For manual guns, there are typically two adjustments located at the rear of the gun handle. One knob will adjust the amount of air going to the air nozzle, providing control of the size and shape of the pattern. The other knob adjusts the fluid needle travel, allowing more or less fluid flow.
The fluid volume should not be adjusted with the knob on the gun unless the gun is being used with a siphon system. Adjustment by fluid needle travel is unstable and causes premature wear to the needle and seat. If a spray gun is used with a pressure system, then the fluid flow should be controlled with the fluid regulator, and the knob should be left in the full open position.
Adjustment starts by following the manufacturer’s recommendations for needle and nozzle selection from their charts. The charts will indicate the proper range of fluid and air pressures.
The fluid pressure is set from the chart and the atomization pressure is added until the pattern is uniform and consistent. A good starting point for the atomization pressure could be as low as 5 psi. The pattern can then be tested to see if the paint is properly atomized and additional pressure can be added if it is needed. Excess atomization air will generate more velocity and reduce transfer efficiency.
If the atomization is not fine enough, the air pressure should be increased about two or three pounds at a time and tested each time it is increased. Once the correct amount of atomization is reached the pattern size and shape can be adjusted with the pattern adjustment knob on the spray gun.
The normal position for the ears on the air cap is parallel to the floor to produce a vertical fan pattern. This assumes spray gun movement from left to right. To create horizontal fan spray pattern, the operator can turn the ears or turn their wrist 90◦.
Usually, when the fluid pressure is increased it is necessary to increase the atomizing air pressure. The two air pressure controls are adjusted to provide the correct volume of material with uniform atomization and a minimum of velocity. The best overall delivery pressure is always the lowest pressure that will adequately provide the correct volume of paint and the correct atomization.

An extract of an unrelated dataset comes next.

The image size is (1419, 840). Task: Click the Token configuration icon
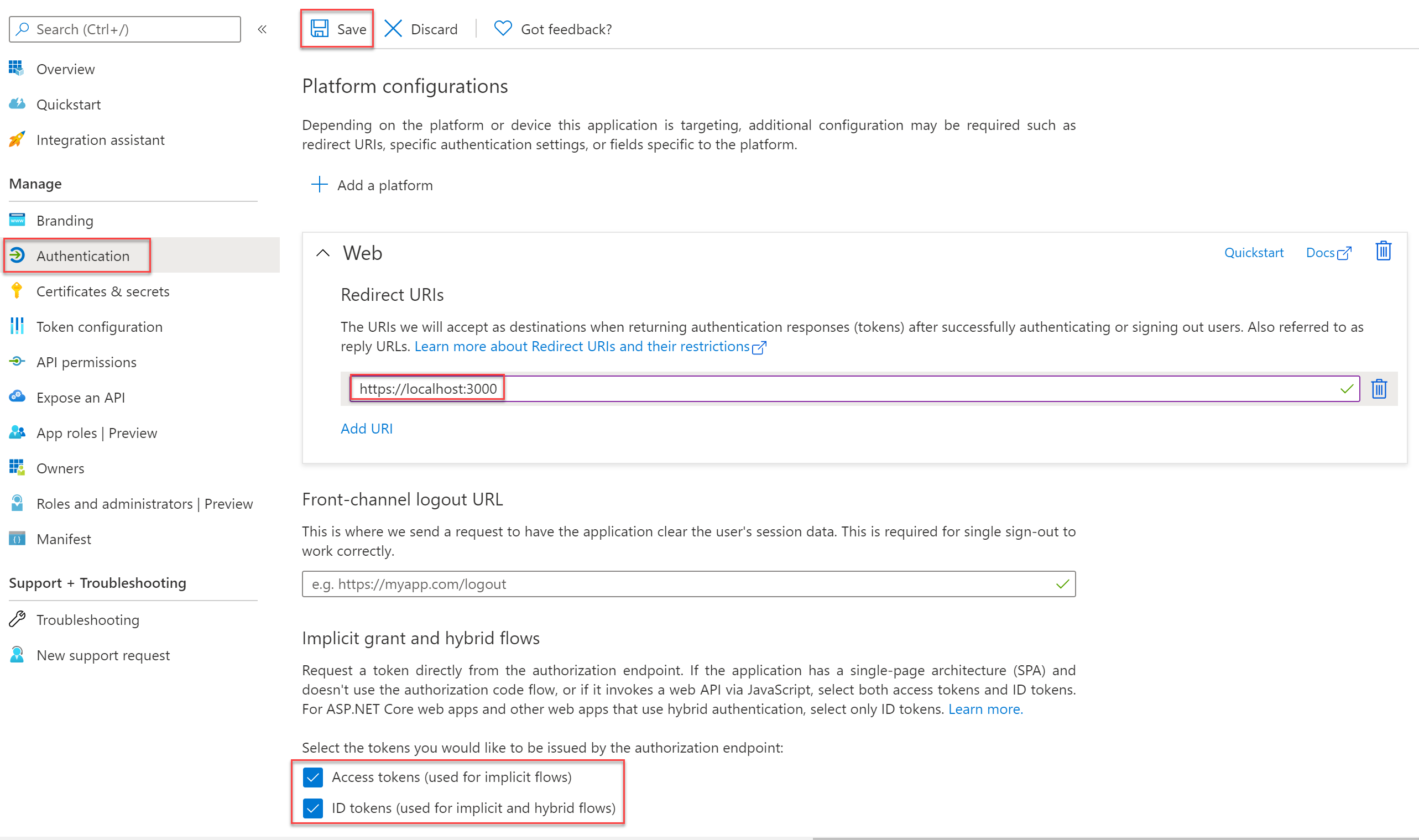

If the atomizing air is too high relative to the amount of fluid being delivered, it may produce excess velocity and dry spray. If it is too low, the fluid droplet size may be too large (inadequate atomization) and the surface may have orange peel.
If too much fluid is applied, the film may be too heavy with more risk of sags. If the amount of fluid applied is too low, it may cause lightly coated areas on the part and dry spray.

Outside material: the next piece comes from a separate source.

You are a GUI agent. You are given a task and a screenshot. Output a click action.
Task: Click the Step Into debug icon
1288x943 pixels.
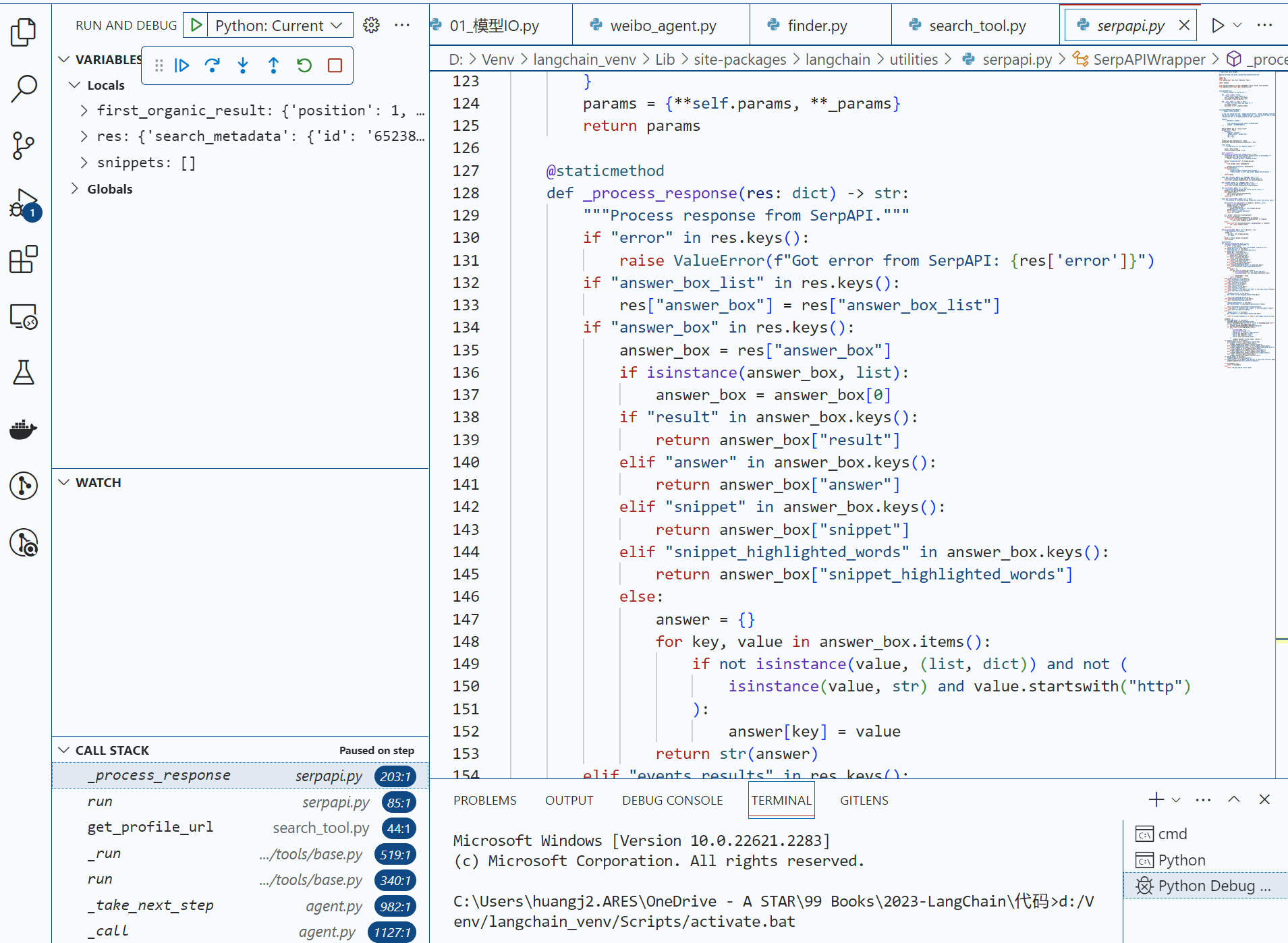[243, 65]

It is possible to do several things wrong and still produce a good finished product.
However, proper technique will improve the quality of the finish, reduce overspray,
reduce labor, and increase the life of the spray equipment.

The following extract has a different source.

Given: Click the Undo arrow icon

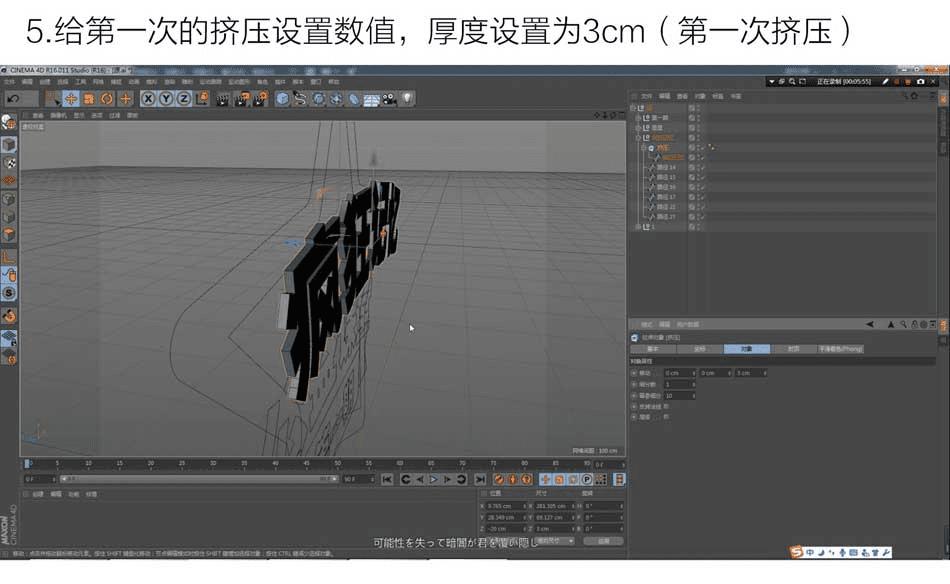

Proper technique begins with an examination of the spray gun.Abrief inspection
of the system may find some detail that needs to be adjusted before the gun is triggered.
Some of the things to look at include
1. Is the trigger easy to pull back, and does it return smoothly and quickly
2. Are the air and fluid nozzles properly installed?
3. Are the fluid and air hoses the correct size?
4. Is the fluid hose free of pinch points?
5. Are the hose connections tight?
After the system inspection has confirmed that the gun is ready for spraying, a test pattern should be sprayed on cardboard. A full oval shape with an even distribution of paint is needed to produce a quality finish. Spray enough paint on the cardboard to allow it to run. The runs should be equal all across the pattern. If the runs are heavier on one side of the pattern, the air cap may be defective. Rotate the air cap 180◦ and respray the cardboard to see if the heavy runs shift sides. If they do, replace the air cap.
The amount of paint delivered to the gun tip is determined by the amount of product to be painted and the time available to spray it. The amount of atomizing pressure is determined by how much energy it takes to break up the paint stream into a uniform pattern. The best spray pressure is the lowest possible level at which the job can be done.
A spray gun needs to be held at a constant angle to the part to help apply uniform film buildup. If the spray gun is tilted, the distance between the nozzle and the part surface is not consistent, and film deposition will not be uniform. More paint at a greater velocity will contact the part in the one area of the pattern. This causes poor hiding and dry spray at one end of the pattern and heavy film at the other. This tilted position is sometimes referred to as heeling or toeing the gun (see Figure 7.1).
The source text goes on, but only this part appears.